Tabloid sięgnął bruku

Co za wstyd, co za głupota. Polski tabloid wywalił na okładkę odcięte głowy niemieckich piłkarzy – na rozgrzewkę dla kibiców. Ciekawe, jakich? Ilu jest w Polsce takich kiboli co kupią gazetę dla tej okładki? Mam nadzieję, że mniej niż spodziewali się autorzy tego pomysłu z apelem do trenera, by dał nam (to znaczy komu? bo ja dziękuję) te nieszczęsne głowy.

Wyobraźmy sobie, że jutro okładkę w podobnym guście wywali jakiś tabloid niemiecki. Co zrobią polskie media? Co zrobią germanofobi w naszej polityce? Tu mieliby o wiele lepszy pretekst do podgrzewania nastrojów antyniemieckich.

Jak by się czuli redaktorzy tego polskiego tabloidu, gdyby zobaczyli swoje odcięte głowy na okładce jakiejś niemieckiej gazety.

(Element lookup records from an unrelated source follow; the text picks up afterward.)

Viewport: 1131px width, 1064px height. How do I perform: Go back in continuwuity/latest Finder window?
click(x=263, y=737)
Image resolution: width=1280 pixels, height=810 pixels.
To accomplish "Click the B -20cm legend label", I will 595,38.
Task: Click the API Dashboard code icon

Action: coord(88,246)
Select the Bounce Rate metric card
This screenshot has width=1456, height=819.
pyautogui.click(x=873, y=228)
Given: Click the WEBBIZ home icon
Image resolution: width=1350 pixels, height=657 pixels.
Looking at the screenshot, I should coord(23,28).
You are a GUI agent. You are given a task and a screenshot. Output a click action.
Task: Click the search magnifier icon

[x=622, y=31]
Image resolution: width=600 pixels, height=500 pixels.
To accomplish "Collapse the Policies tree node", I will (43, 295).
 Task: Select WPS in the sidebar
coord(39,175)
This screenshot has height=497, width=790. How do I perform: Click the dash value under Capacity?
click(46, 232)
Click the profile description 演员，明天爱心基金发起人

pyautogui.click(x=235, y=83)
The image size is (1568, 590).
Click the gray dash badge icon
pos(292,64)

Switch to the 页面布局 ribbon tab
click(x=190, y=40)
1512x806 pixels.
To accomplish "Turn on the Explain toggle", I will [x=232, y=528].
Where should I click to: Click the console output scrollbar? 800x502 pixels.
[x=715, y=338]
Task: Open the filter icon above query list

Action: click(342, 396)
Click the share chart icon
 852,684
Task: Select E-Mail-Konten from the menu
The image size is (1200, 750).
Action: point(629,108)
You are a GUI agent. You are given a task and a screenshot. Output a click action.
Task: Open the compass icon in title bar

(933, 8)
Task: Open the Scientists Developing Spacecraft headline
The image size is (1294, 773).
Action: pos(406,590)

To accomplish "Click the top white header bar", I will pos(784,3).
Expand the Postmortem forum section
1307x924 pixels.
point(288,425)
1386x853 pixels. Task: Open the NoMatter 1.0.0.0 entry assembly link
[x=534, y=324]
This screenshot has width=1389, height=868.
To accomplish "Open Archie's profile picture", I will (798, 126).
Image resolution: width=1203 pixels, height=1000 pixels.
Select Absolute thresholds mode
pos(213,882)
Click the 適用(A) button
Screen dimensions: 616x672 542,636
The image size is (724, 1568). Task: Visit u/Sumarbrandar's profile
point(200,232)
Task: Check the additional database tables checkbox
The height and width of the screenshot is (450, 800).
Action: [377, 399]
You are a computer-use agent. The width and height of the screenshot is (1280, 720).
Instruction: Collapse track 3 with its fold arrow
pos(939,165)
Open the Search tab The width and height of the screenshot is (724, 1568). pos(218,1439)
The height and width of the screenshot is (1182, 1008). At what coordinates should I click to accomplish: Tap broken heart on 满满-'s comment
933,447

Nie chcę moralizować, ale to był czarny dzień polskiej prasy. Nie szkodzi, że inne brukowce w Europie też tak potrafią.

XXX

,,Pjaj” – dzięki za te Siemiatycze; co do Zabrza to sprawa chyba wyjaśniona. Zygmunt – Ten blog nie jest referatem naukowym ani artykułem prasowym, tylko osobistą reakcją na zdarzenia, które mnie poruszyły. Oczywiście, że operuję skrótem, a czasem upraszczam. Słowa wykształciuch nie używam w sensie Sołżenicyna, tylko ironicznie i w współczesnym polskim kontekście naszych sporów o miejsce inteligencji. Wszystko zaczęło się od antyinteligenckiej nagonki PiS, która chciała stworzyć nawet nową uczelnię kształcącą nową, PiS-owską inteligencję przeciwko tej starej, która według Dorna, Krasnodębskiego i innych koryfeuszy PiS jest hamulcowym na drodze w świetlaną przyszłość IV RP. Nie życzę sobie, by mnie ktoś nazywał wykształciuchem. A robienie personalnych wytyków pod moim adresem, jak czynią to ,,Zygmunt” czy ,,Paweł Krzywulski”, uważam za niegrzeczne. Co do Wrocławia, trzeba złej woli, by z określenia ,,pohitlerowska” wywnioskować, że Hala Ludowa jest dziełem Hitlera lub hitleryzmu. Jednak przez lata hitlerowcy tam swoje sabaty urządzali i ilekroć widzę ową budowlę, to mi się to przypomina. A jednocześnie – jakby na odtrutkę – przypomina mi się, że w tejże Hali widziałem w latach 70 wspaniałe widowisko amerykańskiego teatru Bread and Puppet. Dopiero ten koktajl wspomnień uwalnia mnie od ciężaru. Jeździłem wtedy do Wrocławia jak do Mekki – na festiwale teatru otwartego, a wcześniej do Teatru Laboratorium Grotowskiego. Ja, krakowianin z wyboru, a warszawiak z miejsca pracy, uważam Wrocław za najwspanialej rozwijające się polskie miasto i życzę mu jak najlepiej. A architektury totalitarnej czy imperialnej nie polubię. Związek między Moskwą stalinowską a drapaczami chmur z lat 30 wydaje mi się oczywisty, choćby w sensie przygnębiającego efektu, jaki te giganty wywołują. ,,Dana 1” – ależ tak magia Obamy, Blaira czy Sarko wykorzystywana i potęgowana przez media są dziś smarem demokracji, mobilizują masy. ,,Geograf” co do Kennedy’ego w Berlinie i,,pączka z masłem” (?!) odsyłam do mego artykułu.